== INPUT RECORDS ==

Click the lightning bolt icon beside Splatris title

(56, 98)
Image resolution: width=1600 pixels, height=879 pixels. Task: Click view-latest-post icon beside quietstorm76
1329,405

* * *

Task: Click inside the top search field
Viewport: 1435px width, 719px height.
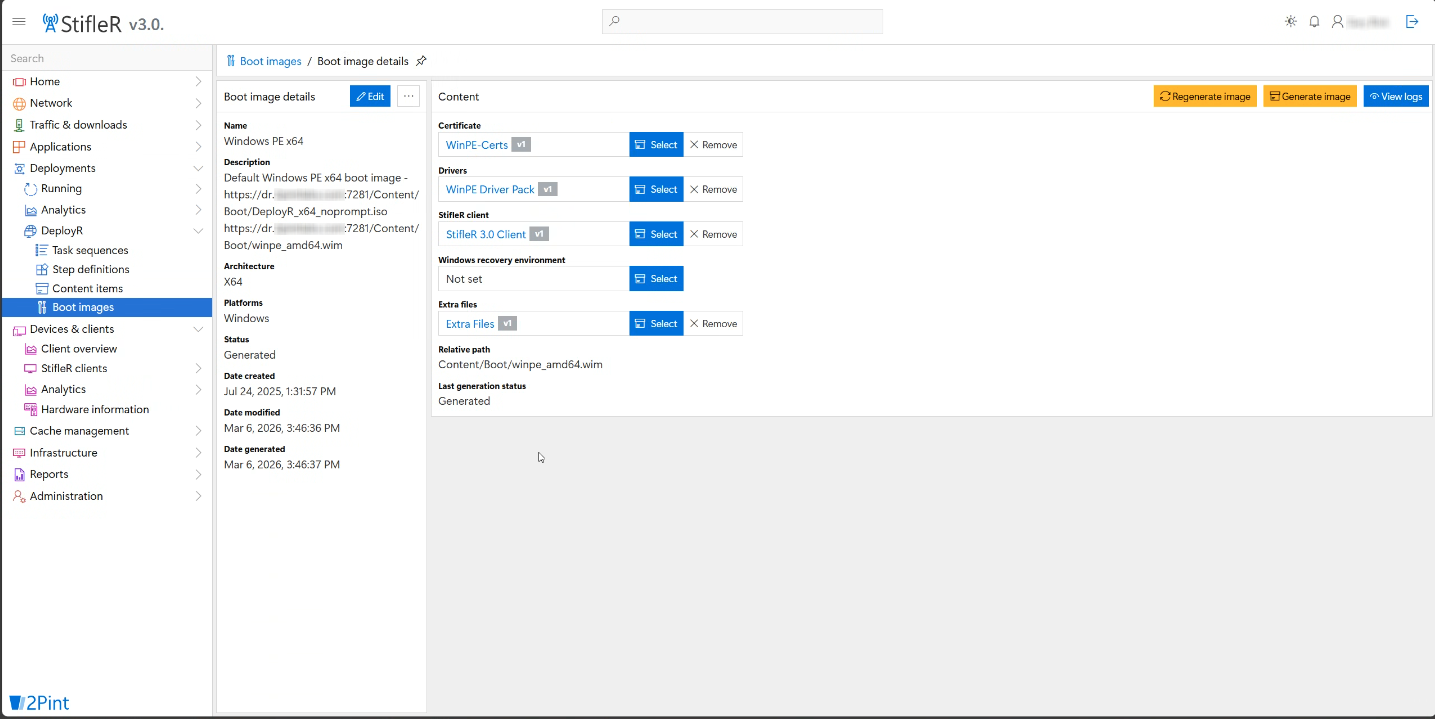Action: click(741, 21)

--

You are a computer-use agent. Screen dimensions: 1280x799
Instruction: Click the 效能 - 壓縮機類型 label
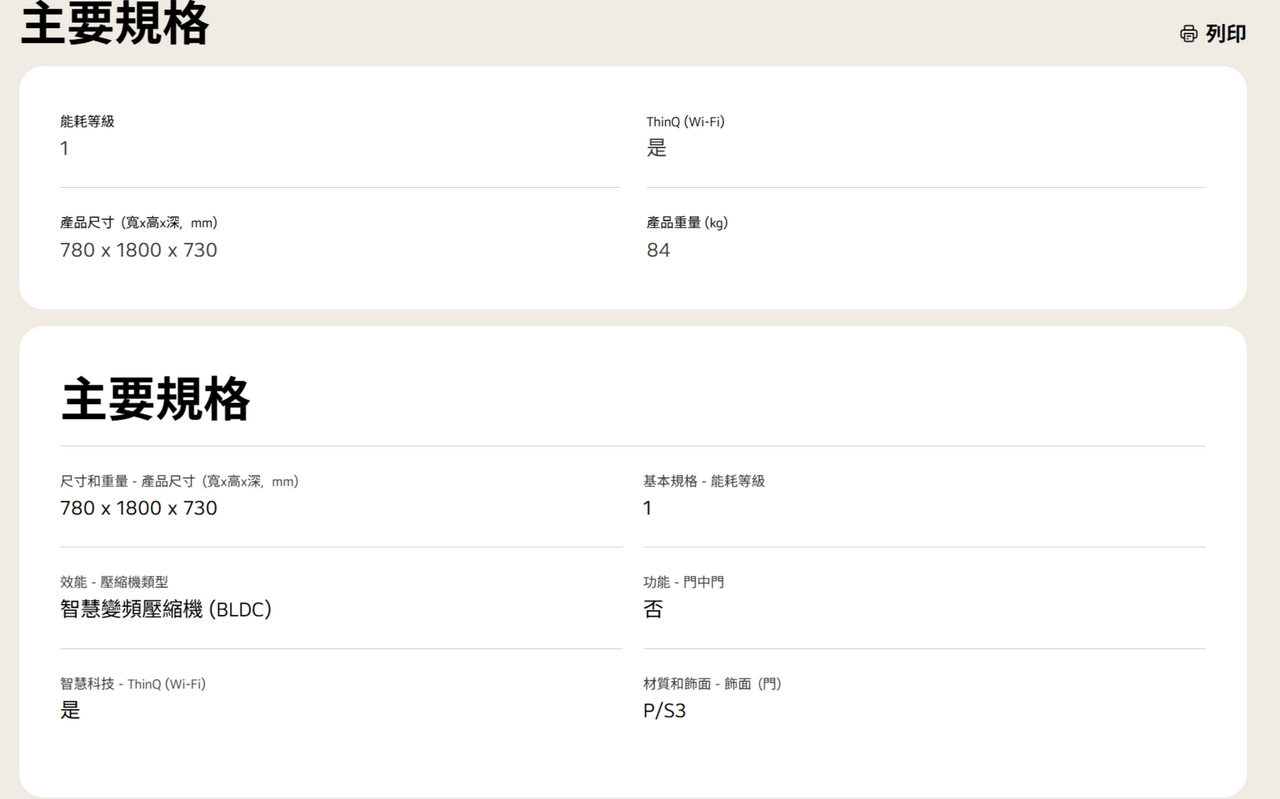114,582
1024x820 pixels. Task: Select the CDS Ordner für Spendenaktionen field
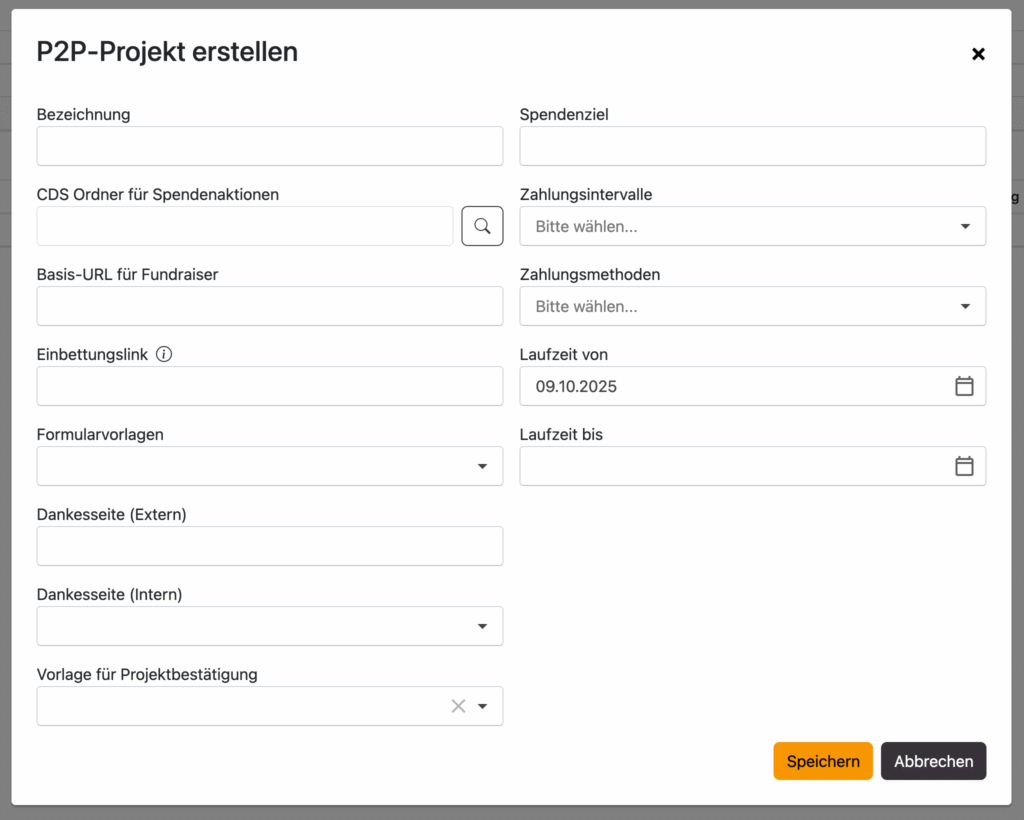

== PROBLEM DESCRIPTION ==
With the pictures omitted, copy the entries above exactly from the line containing "You are a computer-use" through the line containing "1024x820 pixels. Task: Select", both lines included.

== OUTPUT ==
You are a computer-use agent. Screen dimensions: 1280x799
Instruction: Click the 效能 - 壓縮機類型 label
114,582
1024x820 pixels. Task: Select the CDS Ordner für Spendenaktionen field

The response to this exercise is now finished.